(Beginning of Study text)

Aiyana Eirene, a 30-year-old regional manager for a spa company, was in a Lyft heading to a meeting at her company’s Dupont Circle location when she heard shots ring out. She and a colleague had the windows down to enjoy the unseasonably warm afternoon when she said she heard four clear shots, followed by a brief lull and then several more.
“You could feel them, I could hear them perfectly. And then it was just silence, and we got the hell out of dodge," she said.
President Trump vowed that the shooter, whom he called an “animal," would “pay a very steep price." Defense Secretary Pete Hegseth said the Trump administration would be deploying 500 more National Guard troops to the capital, saying the shooting would “only stiffen our resolve to ensure that we make Washington DC safe and beautiful."
The two victims were part of almost 2,200 National Guard members deployed to Washington under Trump’s declaration of a “crime emergency" there. This included 1,300 troops from other states whose governors volunteered them, including Mississippi, Georgia, Alabama, Ohio, Louisiana and South Carolina, in addition to West Virginia.

(End of Study text)
(Beginning of Record extracts)

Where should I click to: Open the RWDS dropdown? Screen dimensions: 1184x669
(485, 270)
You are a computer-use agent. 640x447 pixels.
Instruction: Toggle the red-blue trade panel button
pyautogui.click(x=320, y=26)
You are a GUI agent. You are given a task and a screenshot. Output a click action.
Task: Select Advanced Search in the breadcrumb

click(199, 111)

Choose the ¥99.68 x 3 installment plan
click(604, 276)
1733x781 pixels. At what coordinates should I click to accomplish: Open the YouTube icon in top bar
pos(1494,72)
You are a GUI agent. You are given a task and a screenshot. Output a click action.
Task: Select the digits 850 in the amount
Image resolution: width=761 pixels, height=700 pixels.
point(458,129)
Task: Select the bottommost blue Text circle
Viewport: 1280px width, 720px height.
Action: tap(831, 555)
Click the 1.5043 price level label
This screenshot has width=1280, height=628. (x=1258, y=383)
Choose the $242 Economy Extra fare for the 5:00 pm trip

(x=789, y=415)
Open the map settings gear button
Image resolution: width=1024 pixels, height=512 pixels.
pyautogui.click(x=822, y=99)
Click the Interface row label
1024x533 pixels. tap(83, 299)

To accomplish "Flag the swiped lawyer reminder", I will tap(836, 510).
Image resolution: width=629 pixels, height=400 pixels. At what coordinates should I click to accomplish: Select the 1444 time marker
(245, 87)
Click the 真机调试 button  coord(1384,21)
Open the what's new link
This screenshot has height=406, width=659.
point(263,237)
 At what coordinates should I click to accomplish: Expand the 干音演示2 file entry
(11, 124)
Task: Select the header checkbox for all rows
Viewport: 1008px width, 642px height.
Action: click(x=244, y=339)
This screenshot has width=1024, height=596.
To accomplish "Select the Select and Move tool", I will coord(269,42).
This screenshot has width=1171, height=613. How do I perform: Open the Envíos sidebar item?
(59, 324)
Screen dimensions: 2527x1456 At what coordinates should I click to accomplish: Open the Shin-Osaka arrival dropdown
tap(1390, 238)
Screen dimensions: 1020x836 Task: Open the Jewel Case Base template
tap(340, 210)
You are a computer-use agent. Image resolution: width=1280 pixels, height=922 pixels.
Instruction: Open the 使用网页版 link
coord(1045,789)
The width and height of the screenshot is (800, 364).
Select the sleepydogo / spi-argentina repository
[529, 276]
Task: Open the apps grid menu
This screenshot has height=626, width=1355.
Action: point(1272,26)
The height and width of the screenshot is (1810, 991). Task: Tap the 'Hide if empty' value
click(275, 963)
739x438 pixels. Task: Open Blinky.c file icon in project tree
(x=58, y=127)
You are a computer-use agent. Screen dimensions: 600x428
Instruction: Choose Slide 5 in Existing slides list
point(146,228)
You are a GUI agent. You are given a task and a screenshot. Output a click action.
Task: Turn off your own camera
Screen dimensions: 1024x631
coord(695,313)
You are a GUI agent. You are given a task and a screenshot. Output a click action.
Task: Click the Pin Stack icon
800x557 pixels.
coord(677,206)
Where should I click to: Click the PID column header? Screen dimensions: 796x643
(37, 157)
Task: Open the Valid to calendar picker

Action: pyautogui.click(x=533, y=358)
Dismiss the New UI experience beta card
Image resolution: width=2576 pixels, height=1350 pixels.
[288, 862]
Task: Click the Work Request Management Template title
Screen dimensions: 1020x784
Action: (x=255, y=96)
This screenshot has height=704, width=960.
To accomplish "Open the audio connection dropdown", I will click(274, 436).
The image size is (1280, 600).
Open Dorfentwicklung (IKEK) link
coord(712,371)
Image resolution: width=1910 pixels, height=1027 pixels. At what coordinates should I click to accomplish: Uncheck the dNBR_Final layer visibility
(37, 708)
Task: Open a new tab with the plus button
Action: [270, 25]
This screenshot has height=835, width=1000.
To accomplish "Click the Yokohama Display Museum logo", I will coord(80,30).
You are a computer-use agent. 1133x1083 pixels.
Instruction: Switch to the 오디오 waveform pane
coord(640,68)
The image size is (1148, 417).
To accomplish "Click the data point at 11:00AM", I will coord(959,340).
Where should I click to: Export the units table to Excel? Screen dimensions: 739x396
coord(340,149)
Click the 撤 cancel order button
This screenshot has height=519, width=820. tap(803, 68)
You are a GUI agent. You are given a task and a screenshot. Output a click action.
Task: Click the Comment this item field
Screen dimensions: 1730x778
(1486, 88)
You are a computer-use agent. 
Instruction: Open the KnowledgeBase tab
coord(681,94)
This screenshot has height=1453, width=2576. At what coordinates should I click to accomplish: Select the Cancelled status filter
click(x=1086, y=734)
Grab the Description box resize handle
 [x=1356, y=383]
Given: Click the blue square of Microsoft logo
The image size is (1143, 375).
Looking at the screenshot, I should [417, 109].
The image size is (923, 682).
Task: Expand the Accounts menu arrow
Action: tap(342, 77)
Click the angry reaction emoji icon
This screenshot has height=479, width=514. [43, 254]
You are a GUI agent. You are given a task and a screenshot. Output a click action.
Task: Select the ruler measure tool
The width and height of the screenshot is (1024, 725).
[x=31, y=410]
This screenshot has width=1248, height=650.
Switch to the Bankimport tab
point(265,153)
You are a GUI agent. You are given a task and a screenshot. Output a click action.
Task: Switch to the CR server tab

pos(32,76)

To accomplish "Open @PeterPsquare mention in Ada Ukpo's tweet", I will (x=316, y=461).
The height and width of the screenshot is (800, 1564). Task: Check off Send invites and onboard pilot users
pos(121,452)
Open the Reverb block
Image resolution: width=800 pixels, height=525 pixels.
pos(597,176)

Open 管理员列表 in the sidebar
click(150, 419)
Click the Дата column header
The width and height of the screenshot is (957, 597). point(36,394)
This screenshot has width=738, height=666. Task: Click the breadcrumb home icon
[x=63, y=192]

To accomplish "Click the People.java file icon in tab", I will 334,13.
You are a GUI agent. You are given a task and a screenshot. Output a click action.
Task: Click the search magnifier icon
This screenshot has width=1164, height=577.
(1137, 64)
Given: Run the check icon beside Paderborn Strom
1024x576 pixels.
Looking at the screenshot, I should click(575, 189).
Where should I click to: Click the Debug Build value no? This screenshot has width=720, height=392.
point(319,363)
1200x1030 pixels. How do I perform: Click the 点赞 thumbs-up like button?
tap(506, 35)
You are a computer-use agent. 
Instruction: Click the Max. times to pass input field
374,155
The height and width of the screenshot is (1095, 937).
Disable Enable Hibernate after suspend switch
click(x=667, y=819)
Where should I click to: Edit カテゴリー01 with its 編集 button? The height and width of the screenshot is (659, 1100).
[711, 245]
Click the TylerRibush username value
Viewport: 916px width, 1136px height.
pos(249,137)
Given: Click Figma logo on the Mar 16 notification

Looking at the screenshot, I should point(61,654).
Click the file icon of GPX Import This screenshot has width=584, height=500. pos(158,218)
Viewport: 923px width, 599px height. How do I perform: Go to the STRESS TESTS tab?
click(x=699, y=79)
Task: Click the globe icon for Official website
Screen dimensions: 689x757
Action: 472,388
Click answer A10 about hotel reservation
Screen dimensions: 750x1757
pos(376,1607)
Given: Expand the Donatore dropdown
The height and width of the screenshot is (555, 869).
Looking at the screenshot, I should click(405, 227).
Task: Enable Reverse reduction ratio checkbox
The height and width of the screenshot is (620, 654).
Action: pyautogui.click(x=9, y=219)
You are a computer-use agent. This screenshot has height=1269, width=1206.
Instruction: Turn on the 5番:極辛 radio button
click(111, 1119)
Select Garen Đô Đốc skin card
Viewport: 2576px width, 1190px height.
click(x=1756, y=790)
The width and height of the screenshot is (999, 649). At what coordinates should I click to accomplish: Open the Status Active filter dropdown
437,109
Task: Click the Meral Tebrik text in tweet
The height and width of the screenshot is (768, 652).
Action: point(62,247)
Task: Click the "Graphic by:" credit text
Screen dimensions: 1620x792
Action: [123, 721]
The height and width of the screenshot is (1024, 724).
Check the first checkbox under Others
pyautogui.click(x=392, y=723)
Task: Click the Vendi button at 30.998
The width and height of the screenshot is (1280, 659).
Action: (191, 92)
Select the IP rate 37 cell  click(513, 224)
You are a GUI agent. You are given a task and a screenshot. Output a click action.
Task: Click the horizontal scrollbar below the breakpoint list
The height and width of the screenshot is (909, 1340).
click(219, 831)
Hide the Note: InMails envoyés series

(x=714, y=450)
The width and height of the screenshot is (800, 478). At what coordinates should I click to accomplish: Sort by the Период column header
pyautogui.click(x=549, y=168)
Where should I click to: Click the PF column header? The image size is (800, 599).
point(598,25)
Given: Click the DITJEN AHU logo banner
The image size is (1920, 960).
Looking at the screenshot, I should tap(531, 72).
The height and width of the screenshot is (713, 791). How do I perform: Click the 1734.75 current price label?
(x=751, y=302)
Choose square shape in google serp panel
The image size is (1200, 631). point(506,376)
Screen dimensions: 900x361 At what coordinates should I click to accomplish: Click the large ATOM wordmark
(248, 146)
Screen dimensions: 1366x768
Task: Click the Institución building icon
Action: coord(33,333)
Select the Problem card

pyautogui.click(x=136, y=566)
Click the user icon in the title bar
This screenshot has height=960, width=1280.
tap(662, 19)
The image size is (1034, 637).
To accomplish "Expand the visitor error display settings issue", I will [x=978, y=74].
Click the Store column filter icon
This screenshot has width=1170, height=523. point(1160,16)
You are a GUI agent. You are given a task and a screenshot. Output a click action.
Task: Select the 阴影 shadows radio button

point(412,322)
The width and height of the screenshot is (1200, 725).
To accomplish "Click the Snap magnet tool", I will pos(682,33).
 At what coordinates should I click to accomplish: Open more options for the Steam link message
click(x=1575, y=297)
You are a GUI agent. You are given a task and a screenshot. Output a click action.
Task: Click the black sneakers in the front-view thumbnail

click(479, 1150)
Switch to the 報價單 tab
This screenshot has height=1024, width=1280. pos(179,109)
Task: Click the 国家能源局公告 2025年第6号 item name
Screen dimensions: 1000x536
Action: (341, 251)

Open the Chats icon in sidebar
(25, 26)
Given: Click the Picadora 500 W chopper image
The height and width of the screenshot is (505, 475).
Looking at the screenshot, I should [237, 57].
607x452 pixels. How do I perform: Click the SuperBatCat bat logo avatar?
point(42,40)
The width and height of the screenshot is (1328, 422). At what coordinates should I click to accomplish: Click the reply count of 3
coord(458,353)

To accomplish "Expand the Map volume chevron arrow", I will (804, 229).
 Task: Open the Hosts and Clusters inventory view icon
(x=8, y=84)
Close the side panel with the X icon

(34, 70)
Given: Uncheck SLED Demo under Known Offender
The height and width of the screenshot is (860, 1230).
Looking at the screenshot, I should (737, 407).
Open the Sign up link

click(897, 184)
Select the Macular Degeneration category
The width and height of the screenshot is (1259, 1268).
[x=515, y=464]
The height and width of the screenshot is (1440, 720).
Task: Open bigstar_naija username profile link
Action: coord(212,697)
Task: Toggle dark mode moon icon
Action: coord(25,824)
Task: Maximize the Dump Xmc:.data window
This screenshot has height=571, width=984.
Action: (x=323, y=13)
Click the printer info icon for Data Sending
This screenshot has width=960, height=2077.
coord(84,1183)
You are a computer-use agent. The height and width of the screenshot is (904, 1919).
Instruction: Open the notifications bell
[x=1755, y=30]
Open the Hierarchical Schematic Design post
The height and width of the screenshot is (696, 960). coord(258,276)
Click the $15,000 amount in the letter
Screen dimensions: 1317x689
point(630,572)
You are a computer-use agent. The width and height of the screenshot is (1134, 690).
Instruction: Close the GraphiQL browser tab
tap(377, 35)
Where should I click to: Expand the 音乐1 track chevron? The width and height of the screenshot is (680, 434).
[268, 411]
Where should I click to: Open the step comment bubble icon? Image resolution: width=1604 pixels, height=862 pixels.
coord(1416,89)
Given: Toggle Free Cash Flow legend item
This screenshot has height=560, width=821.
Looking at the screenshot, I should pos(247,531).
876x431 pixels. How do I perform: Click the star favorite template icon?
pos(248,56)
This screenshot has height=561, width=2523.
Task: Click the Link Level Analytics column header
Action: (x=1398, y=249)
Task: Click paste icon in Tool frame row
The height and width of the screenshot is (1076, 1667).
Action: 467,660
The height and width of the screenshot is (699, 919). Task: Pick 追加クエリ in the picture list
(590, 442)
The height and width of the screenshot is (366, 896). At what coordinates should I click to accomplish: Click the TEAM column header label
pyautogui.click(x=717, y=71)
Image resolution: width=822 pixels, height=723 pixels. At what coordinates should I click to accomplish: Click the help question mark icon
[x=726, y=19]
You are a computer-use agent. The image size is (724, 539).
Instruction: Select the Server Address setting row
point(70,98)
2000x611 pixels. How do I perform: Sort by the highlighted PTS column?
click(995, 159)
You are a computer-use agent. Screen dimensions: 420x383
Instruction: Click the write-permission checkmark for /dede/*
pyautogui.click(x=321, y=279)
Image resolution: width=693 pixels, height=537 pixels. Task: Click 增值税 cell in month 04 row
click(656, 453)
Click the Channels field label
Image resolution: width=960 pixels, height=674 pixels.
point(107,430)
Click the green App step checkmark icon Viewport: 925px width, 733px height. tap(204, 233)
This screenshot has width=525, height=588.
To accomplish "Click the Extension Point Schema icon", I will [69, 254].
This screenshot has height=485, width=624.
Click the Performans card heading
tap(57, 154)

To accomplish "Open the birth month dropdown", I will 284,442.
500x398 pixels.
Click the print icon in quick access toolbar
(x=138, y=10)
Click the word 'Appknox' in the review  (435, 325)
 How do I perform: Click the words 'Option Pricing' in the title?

(End of Record extracts)

→ **Exercise A**
According to the news text about the Washington shooting, how many more National Guard troops did Pete Hegseth say would be deployed to the capital?
→ **Exercise B**
Write the next few sentences of the news text about the Washington shooting, picking up after its last sentence.

→ **Task output A**
500 more National Guard troops.

→ **Task output B**
A week before the shooting, West Virginia Gov. Patrick Morrisey had extended the deployment of roughly 180 West Virginia National Guard members to Dec. 31. When he first deployed his state’s National Guard to Washington in mid-August, Morrisey said he was “proud to stand with President Trump in his effort to restore pride and beauty to our nation’s capital."
The American Civil Liberties Union of West Virginia and the West Virginia Citizen Action Group moved to block the deployment by suing the state, saying that Morrisey had exceeded his constitutional authority by ordering troops to Washington in the absence of any qualifying emergency.
While the presence of National Guard troops in D.C. was initially controversial, residents had grown accustomed to seeing uniformed troops on their commute or at dinner. Visitors snapped photos with them at Union Station or the National Mall. Troops were largely stationed around the city’s downtown area, upscale corridors, metro stations, and tourist hubs.
The National Guard troops almost always worked in groups of two or more, often standing on street corners or walking together, letting pedestrians go about their days.
The deployment of National Guard troops coincided with a surge of federal agents who ramped up immigration enforcement efforts in the city. While masked federal agents were met with protests and jeers, residents who were uneasy about the deployment of military personnel in their city generally kept their distance. Some guard members were occasionally harassed by locals, who in at least one incident shouted, “Traitors go home!"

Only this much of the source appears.